Beginning to realizing that certain recepies tastes better at lower wattages and higher ohms or vice versa. Isn't this just as important as everything else to include in a reciepe?
Agreed, but... Once you know your tastes and your gear, you know what you like, right? But you don't have another's palate or equipment, so you don't know what they're dealing with. This is part of the reason (IMO) straight recipes without tasting notes are kind of pointless - if you give tasting notes for all your ingredients and notes on why you went with that, it becomes easier to translate to another's experience. Low wattage, high PG vs. high wattage, low PG, etc.

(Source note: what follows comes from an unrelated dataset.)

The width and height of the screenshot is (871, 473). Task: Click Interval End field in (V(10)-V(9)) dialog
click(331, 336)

It's all a matrix that we'll never be able to pass full information on so the next best thing is for you to state your reasoning and experience so others can match or substitute.

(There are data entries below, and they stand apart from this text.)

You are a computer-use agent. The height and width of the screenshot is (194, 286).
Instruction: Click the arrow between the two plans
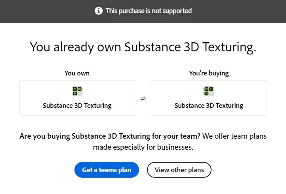tap(143, 99)
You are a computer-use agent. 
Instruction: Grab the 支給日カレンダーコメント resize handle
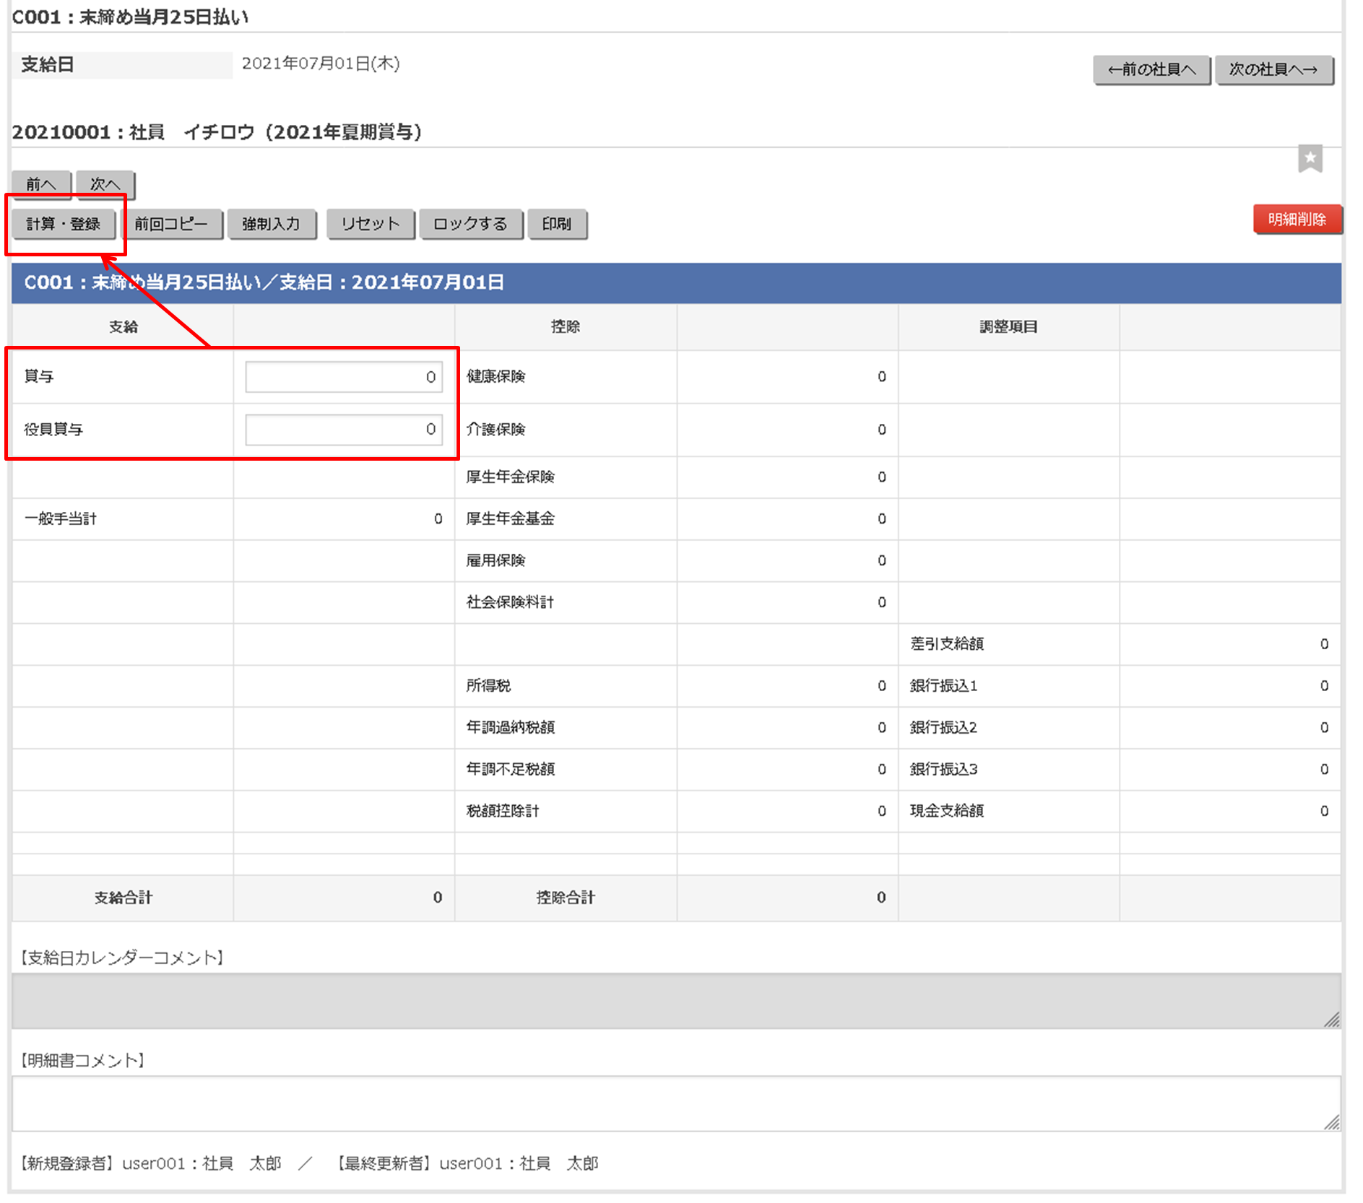click(1332, 1020)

I've been vaping for a few years, all on MTL higher resistance setups, and mixing for a little over a year. I finally purchased my first mod/subohm rig and immediately realized my favorite mixes didn't translate. Firstly, the nicotine. Going through 4mls of 10mg juice was intense, for me. So I quickly made a new mix with 5mg nicotine. All my favorite mixes were around 70/30 PG/VG and on the subohm it produced a rather intense throat hit. So I quick mixed a new batch with lower PG, higher VG with the same flavor profile. I then noticed the flavor was not the same. So, here I am now, tailoring all my favorite mixes(and new ones!) to appease my palate on the subohm rig. So far, I've noticed that roughly every 1% VG increase from my high resistance setup, I have to increase the total flavor 0.1% i.e. increase VG 40%, increase flavor 4%. Even that is a very loose science, just a starting point. I'm still figuring it all out for subohm gear. To your point, yes, the setup has very much to do with the way you experience the flavors.
Edit: words
yes very much so nic strenght is a factor, did realize that from the start but just how different a lets say strawberry and cream tastes at 35w or 65w it's just not same vape or flavour profile. Seems a bit dumb to write down what the flavour is if you leave out such a important factor, I myself find I'm going back to lower wattages to really taste my juice..;) But that's just me. The change of wattages and power is a often a bigger step in flavour change then anything else. Just wanna let you know..
Well thanks! I do appreciate the insight :) And yes, I completely agree. I don't have much experience at really high wattages, but from running ~10W for a couple years and now going higher, power and resistance are definitely a big factor. It's interesting to note how some flavors in my mix are muted/more present/or just plain weak when running higher wattages(50W). But you're right, it would be helpful to have notes on power/temp/ohms when reading posted recipes. I certainly will add them from now on. Hopefully it can help people dial in the recipes on their setup.
I used to go highest vg possible in all my mixes but now I'm at 70vg/30pg in everything.
I've always heard PG gave tons of throat hit but for me(and others I've seen post here) it just isn't the case. I can replace my wicks right now and vape 100% pg and there isn't any crazy throat hit. It does pop and crackle but that is it. Maybe I'm just immune to the throat hit of PG but you should give that a try too, just vape straight PG and let me know.
IMO- it comes down to heat and vapor density. If you are making eliquid for other people, then having several different setups to taste on makes sense. Even if you just want to fuck around for fun; Try a kayfun with only the stove pipe on as a drip top- its a very dense vape at any temperature.